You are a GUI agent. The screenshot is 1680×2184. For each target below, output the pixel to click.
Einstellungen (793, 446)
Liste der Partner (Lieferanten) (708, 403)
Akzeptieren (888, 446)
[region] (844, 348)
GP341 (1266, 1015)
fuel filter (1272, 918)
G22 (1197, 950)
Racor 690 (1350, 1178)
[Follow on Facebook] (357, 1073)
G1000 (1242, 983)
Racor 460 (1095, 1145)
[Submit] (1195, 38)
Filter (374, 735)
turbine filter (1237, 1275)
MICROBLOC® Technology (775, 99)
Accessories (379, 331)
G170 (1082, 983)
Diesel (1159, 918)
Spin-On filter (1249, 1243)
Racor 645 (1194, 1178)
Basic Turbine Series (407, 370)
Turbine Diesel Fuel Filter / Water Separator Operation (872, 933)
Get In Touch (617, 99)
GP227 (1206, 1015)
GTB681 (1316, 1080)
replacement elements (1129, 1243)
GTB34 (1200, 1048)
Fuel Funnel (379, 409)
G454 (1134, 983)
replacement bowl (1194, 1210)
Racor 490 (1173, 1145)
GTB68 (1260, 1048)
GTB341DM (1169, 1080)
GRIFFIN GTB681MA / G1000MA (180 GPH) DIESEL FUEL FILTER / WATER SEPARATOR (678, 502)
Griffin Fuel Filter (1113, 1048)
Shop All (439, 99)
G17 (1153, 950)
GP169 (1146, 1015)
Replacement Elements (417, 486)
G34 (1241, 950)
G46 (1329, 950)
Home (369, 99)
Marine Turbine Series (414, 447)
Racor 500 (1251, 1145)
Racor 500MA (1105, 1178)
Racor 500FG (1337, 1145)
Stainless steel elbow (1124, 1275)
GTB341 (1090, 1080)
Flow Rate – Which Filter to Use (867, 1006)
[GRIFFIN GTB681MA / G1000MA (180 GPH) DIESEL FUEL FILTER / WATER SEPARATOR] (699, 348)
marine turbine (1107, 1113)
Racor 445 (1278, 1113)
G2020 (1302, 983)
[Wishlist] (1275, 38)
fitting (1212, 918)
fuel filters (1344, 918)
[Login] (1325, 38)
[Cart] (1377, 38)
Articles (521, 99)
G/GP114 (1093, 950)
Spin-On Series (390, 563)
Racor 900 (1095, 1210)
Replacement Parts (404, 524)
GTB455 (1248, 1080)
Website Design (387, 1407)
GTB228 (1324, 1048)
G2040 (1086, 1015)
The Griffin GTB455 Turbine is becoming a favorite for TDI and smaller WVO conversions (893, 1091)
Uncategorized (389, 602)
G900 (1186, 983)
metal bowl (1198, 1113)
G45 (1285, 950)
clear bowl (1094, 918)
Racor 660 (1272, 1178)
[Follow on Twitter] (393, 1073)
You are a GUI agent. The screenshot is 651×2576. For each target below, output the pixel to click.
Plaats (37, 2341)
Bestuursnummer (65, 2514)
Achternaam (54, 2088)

○ ○ ○

=== Task brief ===
Return word for word the line with "G45 (1285, 950)" and every line after it through the end of the records above.

=== Output for this task ===
G45 (1285, 950)
clear bowl (1094, 918)
Racor 660 (1272, 1178)
[Follow on Twitter] (393, 1073)
You are a GUI agent. The screenshot is 651×2576. For each target below, output the pixel to click.
Plaats (37, 2341)
Bestuursnummer (65, 2514)
Achternaam (54, 2088)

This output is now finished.